Two years ago, the FBI unleashed Carnivore against Osama bin Laden's terrorist network, but the Internet spyware intercepted so much unrelated e-mail that the FBI stopped using it and might have destroyed information it collected related to the terrorists.

An internal FBI memo sent in April 2000 complained that when the spyware was used a month earlier to intercept al Qaeda e-mail messages, Carnivore acted more like an omnivore.

"The FBI software not only picked up the e-mails under the electronic surveillance [order] but also picked up e-mails on noncovered targets," said the memo, which was sent to Marion "Spike" Bowman, the FBI's associate general counsel. "The FBI technical person was apparently so upset that he destroyed all the e-mail take," including the e-mail messages the FBI was permitted to intercept, the memo said.

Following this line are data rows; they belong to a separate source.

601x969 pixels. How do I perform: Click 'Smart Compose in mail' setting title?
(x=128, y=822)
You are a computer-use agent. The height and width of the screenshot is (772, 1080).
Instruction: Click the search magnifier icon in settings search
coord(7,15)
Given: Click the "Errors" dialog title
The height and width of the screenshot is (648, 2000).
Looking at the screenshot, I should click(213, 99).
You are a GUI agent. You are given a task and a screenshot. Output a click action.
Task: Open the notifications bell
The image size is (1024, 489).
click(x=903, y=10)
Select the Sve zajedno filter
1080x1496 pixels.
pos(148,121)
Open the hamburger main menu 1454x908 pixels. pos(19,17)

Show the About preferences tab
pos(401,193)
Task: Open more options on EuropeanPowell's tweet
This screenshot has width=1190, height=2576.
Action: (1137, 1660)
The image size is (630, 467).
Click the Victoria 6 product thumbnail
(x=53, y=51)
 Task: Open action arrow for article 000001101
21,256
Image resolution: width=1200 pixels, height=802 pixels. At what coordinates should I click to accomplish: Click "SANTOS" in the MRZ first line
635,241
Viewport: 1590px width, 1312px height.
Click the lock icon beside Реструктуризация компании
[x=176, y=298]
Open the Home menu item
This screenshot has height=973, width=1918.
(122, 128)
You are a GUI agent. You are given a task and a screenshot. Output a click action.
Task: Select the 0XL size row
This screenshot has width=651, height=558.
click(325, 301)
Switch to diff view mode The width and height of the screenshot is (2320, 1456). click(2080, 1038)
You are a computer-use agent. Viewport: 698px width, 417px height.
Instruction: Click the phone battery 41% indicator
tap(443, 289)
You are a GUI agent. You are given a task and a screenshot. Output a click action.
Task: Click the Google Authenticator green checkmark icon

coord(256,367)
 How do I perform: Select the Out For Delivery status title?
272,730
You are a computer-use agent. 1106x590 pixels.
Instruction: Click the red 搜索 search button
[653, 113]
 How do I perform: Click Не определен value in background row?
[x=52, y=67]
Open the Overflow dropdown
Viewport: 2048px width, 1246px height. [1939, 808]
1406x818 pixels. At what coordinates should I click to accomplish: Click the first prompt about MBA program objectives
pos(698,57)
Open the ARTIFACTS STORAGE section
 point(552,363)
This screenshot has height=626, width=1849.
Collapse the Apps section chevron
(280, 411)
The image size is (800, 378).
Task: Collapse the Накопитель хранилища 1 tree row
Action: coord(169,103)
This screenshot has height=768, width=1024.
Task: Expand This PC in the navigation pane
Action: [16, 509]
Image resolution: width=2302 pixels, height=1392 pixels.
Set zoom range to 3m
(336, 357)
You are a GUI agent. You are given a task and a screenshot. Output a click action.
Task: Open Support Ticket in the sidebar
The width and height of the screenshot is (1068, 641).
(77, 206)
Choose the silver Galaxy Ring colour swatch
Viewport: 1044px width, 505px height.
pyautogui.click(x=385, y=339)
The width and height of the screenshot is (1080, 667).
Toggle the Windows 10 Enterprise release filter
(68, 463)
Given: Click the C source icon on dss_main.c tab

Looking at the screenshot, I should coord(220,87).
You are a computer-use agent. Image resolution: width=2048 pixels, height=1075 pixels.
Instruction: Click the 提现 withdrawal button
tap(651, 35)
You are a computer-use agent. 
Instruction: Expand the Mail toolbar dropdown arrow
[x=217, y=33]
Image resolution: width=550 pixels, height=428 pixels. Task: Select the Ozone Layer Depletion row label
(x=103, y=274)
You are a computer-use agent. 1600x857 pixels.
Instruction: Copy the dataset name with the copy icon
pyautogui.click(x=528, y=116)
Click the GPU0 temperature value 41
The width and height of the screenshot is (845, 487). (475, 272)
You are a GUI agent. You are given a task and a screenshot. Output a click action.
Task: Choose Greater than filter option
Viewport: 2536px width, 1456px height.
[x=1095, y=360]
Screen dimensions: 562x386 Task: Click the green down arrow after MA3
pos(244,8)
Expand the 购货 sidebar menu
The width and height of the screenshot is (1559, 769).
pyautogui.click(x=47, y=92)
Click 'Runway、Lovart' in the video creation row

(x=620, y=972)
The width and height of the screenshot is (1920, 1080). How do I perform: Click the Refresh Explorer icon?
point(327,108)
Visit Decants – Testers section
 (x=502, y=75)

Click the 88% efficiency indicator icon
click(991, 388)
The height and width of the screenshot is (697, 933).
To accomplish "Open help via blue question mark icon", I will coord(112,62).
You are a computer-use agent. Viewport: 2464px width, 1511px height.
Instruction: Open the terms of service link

Intercepting messages not covered by court authorization would have violated federal wiretap laws, according to the Electronic Privacy Information Center, which obtained the memo through a Freedom of Information Act lawsuit.

David Sobel, general counsel for the center, said the memo and other information released by the FBI "confirm what many of us have believed for two years — Carnivore is a powerful but clumsy tool that endangers the privacy of innocent American citizens."

FBI documents show that its officials also worried that "the improper capture of data" by Carnivore could "seriously 'contaminate' ongoing investigations."